The Battle of the Turkish Lira was rejoined on April 1 as analysts debated just how much a blow to his authority Turkish President Recep Tayyip Erdogan suffered the previous day from local election results that amounted to an unprecedented rebuke to him for the parlous state Turkey finds itself in after 16 years under his leadership.
The TRY took another rollercoaster ride, fluctuating in an incredible range of 5.44 to 5.71 against the USD on the day. The volatility was also seen in the Borsa Istanbul’s benchmark BIST-100 index, which moved between 92,000 and 95,000.
Some observers immediately connected the Turkish lira (TRY) weakness seen in the early trading hours to the ruling AKP party’s apparent double-defeat in the elections’ crucial Istanbul and Ankara contests, but they seemed to have forgotten that the events triggered last week by Erdogan’s astonishing and ill-advised pre-polls populist move to shut down London swaps market trading in Turkey’s currency were still in motion.
The dangers of making such simplistic links were demonstrated later on April 1 when the TRY pulled back to the 5.44s. Reports of booming overnight offshore swap rates followed. Have no doubt, the Battle of the Turkish Lira is still raging.
Turks may start to believe Erdogan’s beatable
As claims and counter-claims flew over alleged irregularities in the Istanbul and Ankara voting and vote-counting, Turks were mainly focused on Istanbul, the business capital of the country where Erdogan rose to prominence after becoming mayor of the city in 1994. Erdogan’s AKP, which has never lost an election since coming to power in 2002, has always maintained control of both Ankara and Istanbul and if the main opposition party, the secular Republican People’s Party (CHP), can bag the mayorships of both the former and the latter then the one half of Turks who detest their strongman president may start to believe he is truly beatable.
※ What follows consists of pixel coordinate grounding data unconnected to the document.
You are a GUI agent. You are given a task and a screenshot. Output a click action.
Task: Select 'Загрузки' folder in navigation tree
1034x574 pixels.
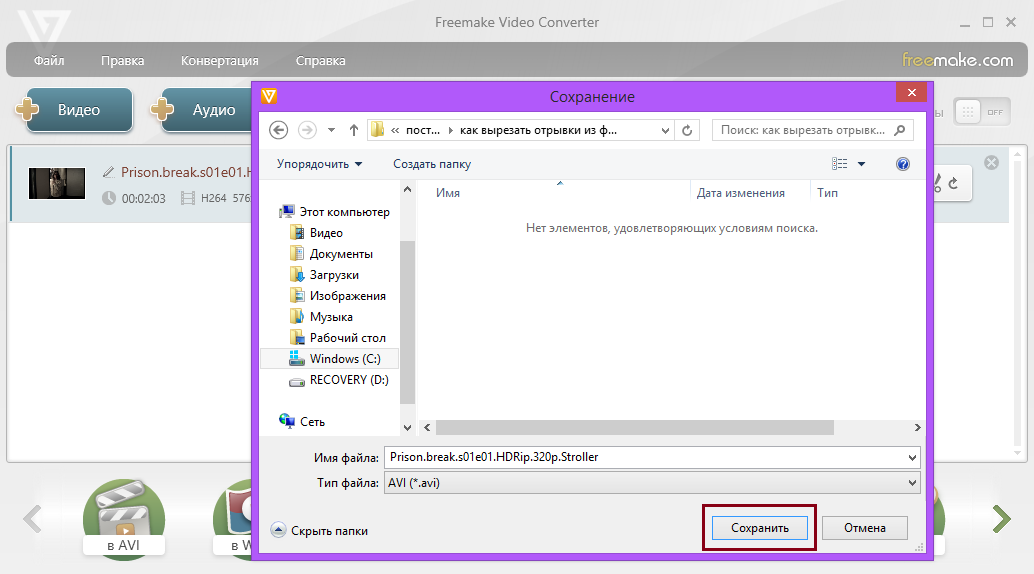(334, 275)
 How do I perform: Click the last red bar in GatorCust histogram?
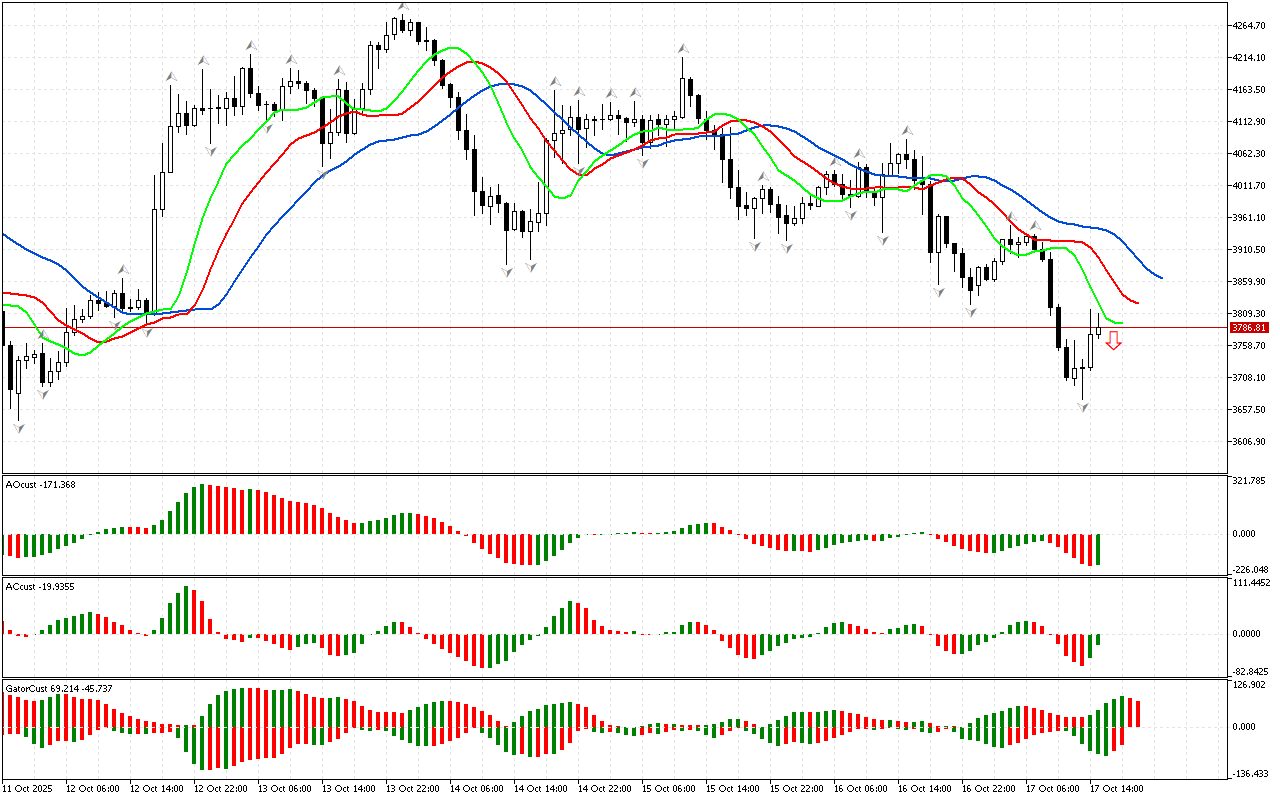1138,713
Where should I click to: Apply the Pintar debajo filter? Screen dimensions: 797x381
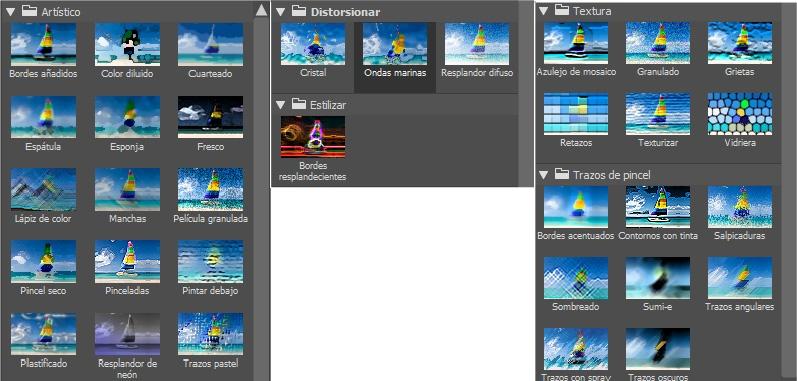pyautogui.click(x=210, y=261)
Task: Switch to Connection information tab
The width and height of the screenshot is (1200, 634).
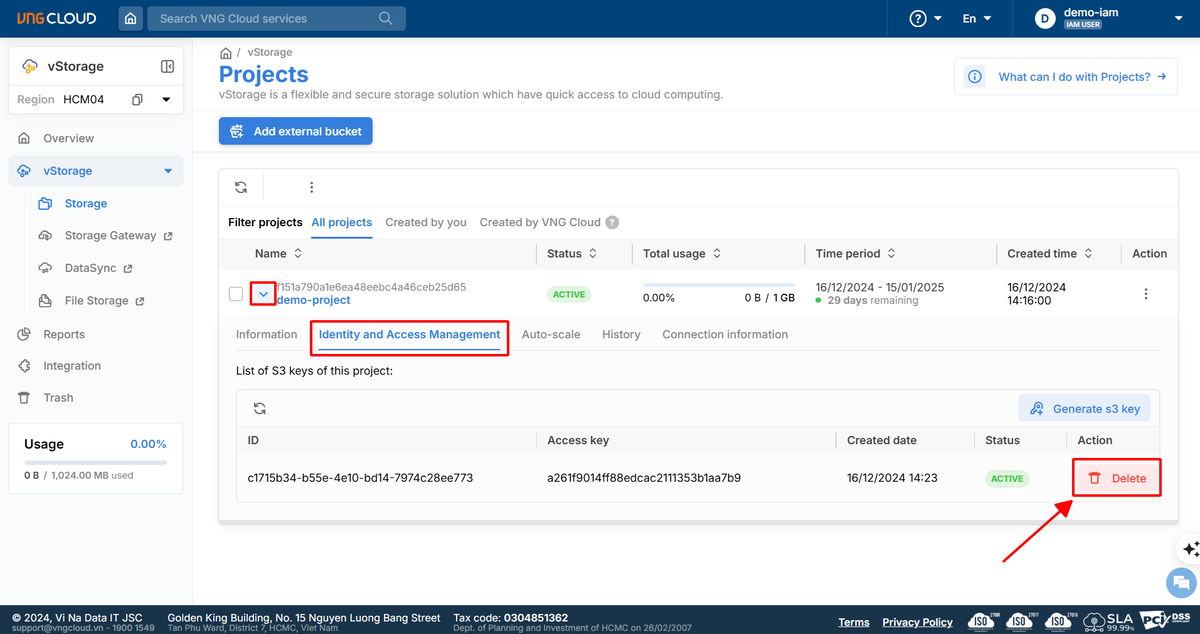Action: click(725, 334)
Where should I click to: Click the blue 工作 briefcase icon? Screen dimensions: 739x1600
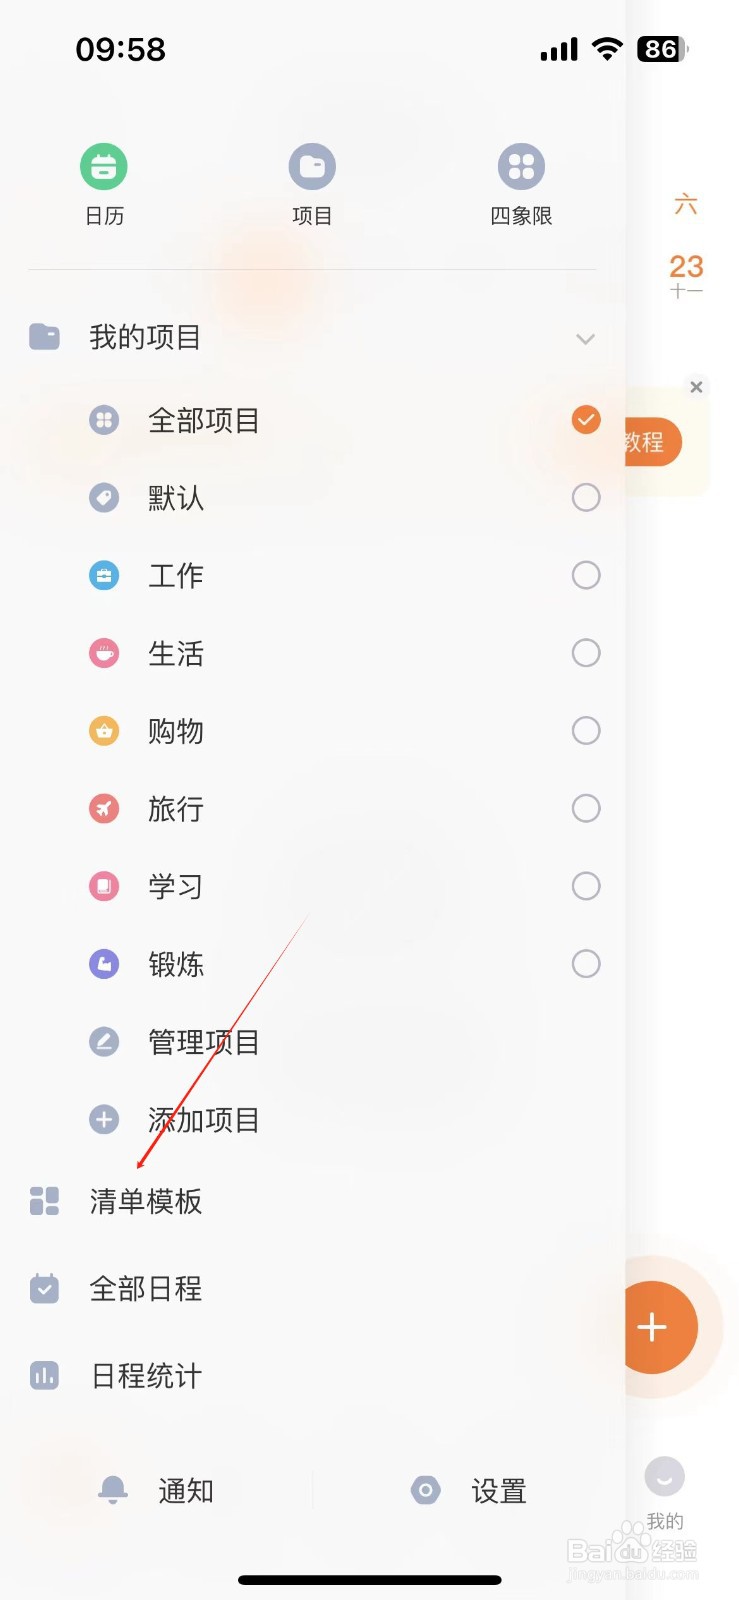(x=104, y=576)
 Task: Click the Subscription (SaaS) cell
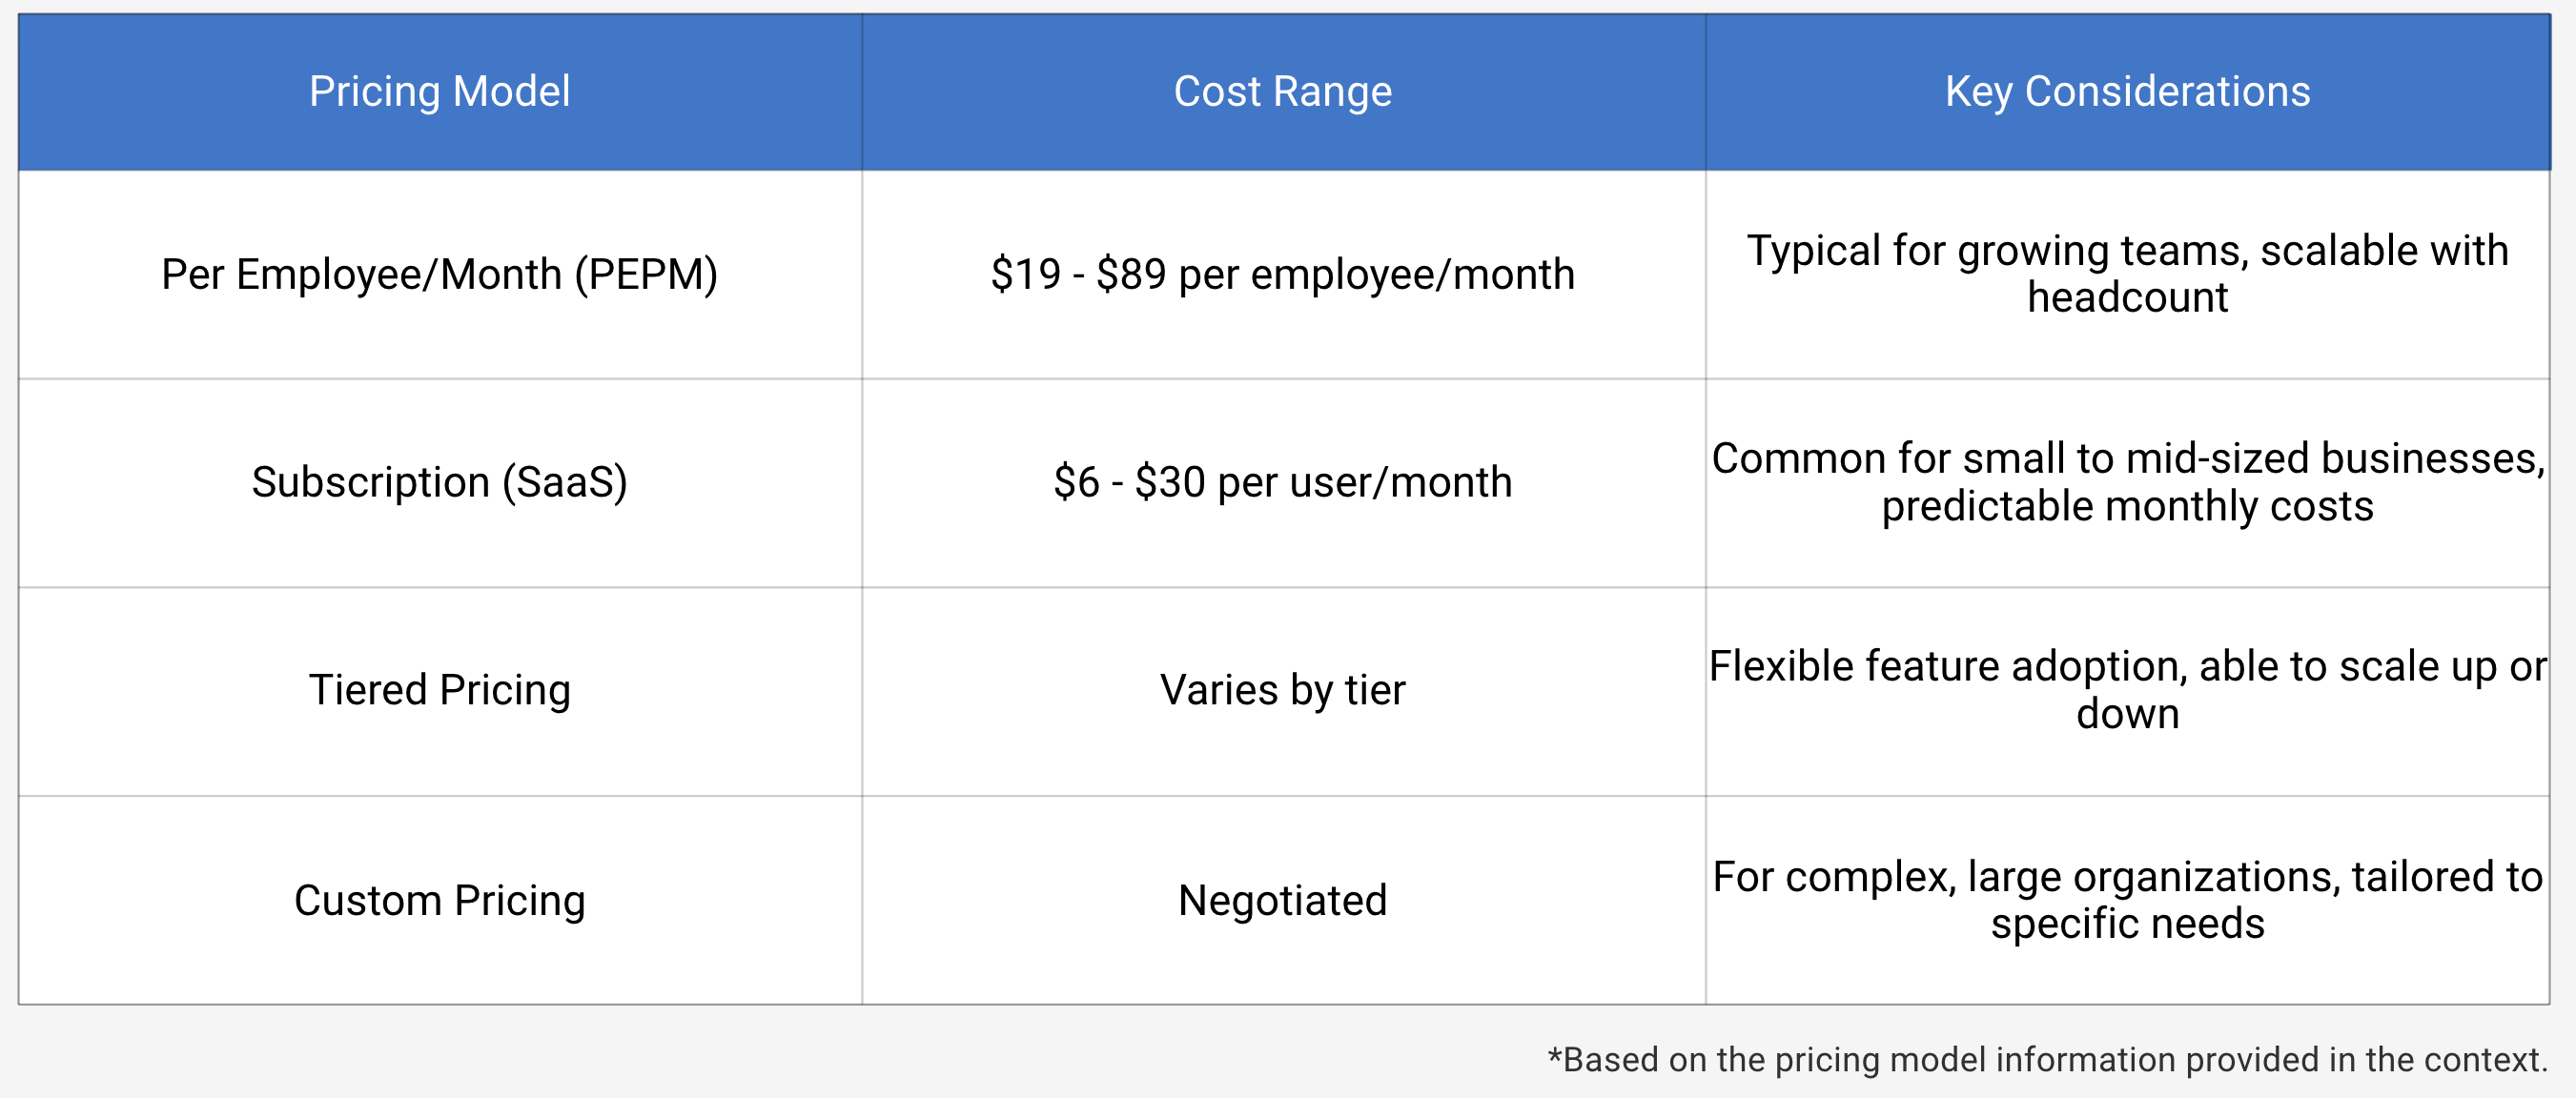[x=440, y=482]
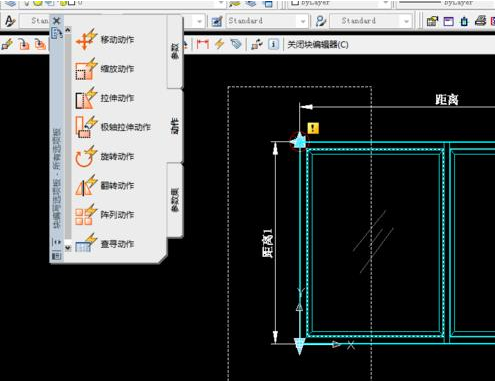This screenshot has width=495, height=381.
Task: Open the 动作 actions tab
Action: [x=175, y=126]
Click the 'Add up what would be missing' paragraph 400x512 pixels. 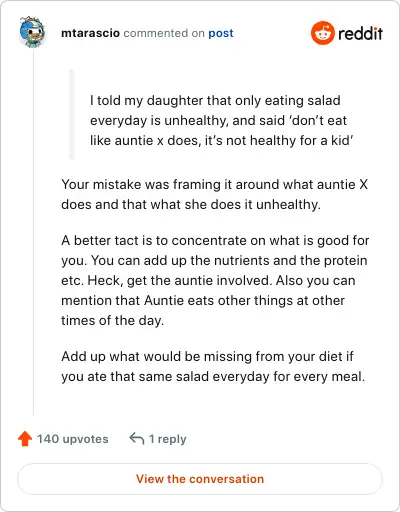pyautogui.click(x=213, y=366)
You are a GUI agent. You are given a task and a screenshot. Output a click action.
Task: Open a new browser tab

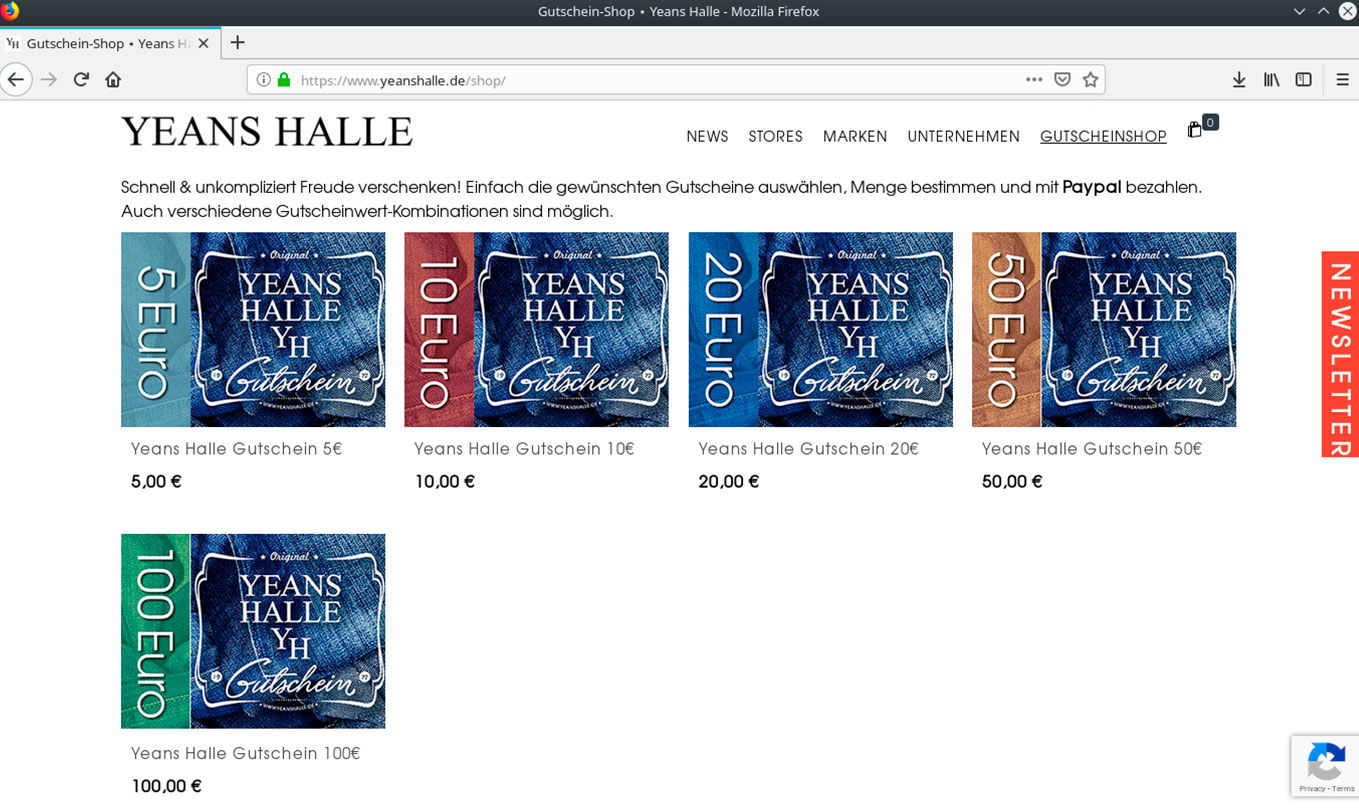[237, 43]
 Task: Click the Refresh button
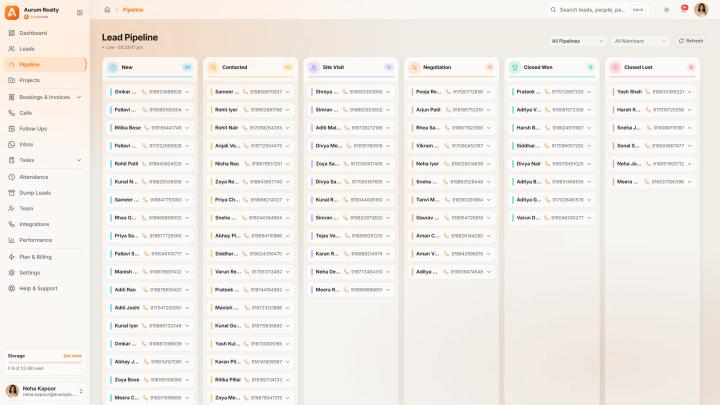691,41
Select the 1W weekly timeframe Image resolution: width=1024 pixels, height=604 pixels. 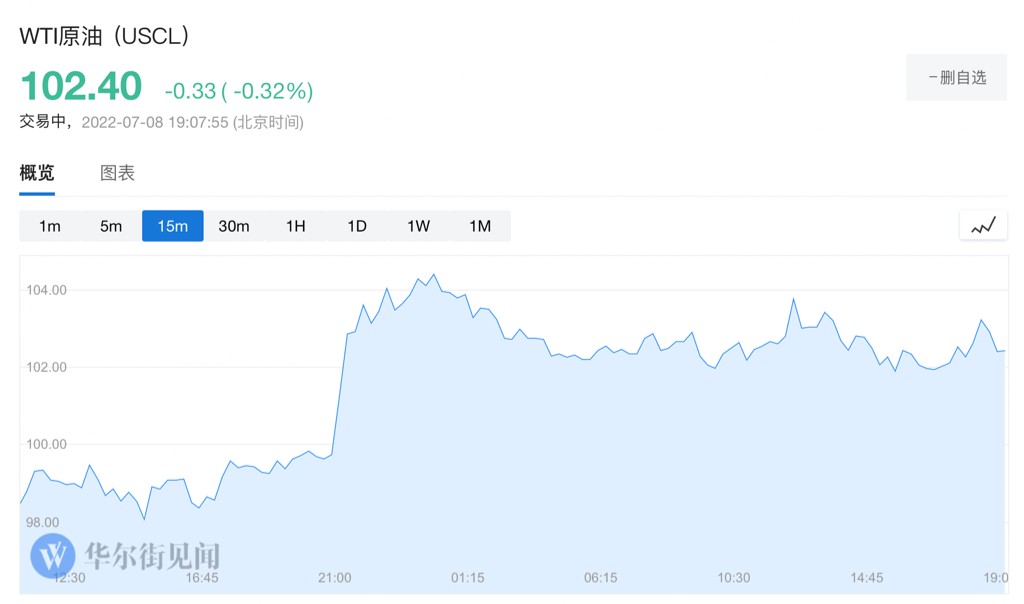tap(418, 226)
Given the risks in allowing such a perception to spread, it is still not clear whether Erdogan will accept an official narrow win for the CHP in Istanbul, while the AKP has claimed that there were “very clear” mistakes at thousands of ballot boxes in Ankara. The party’s candidate in the political capital, Mehmet Ozhaseki, said the reason the AKP would launch appeals against the results in Ankara was the need to uphold justice. It was not a case of a “we must win” mentality, he claimed.
With 100% of cast Istanbul ballots officially declared as counted, state-run news agency Anadolu showed CHP candidate Ekrem Imamoglu with 48.79% of the vote versus the 48.51% won by AKP candidate and prime minister until last year Binali Yildirim (the position of PM was abolished when Erdogan became the near-all-powerful executive president under constitutional changes).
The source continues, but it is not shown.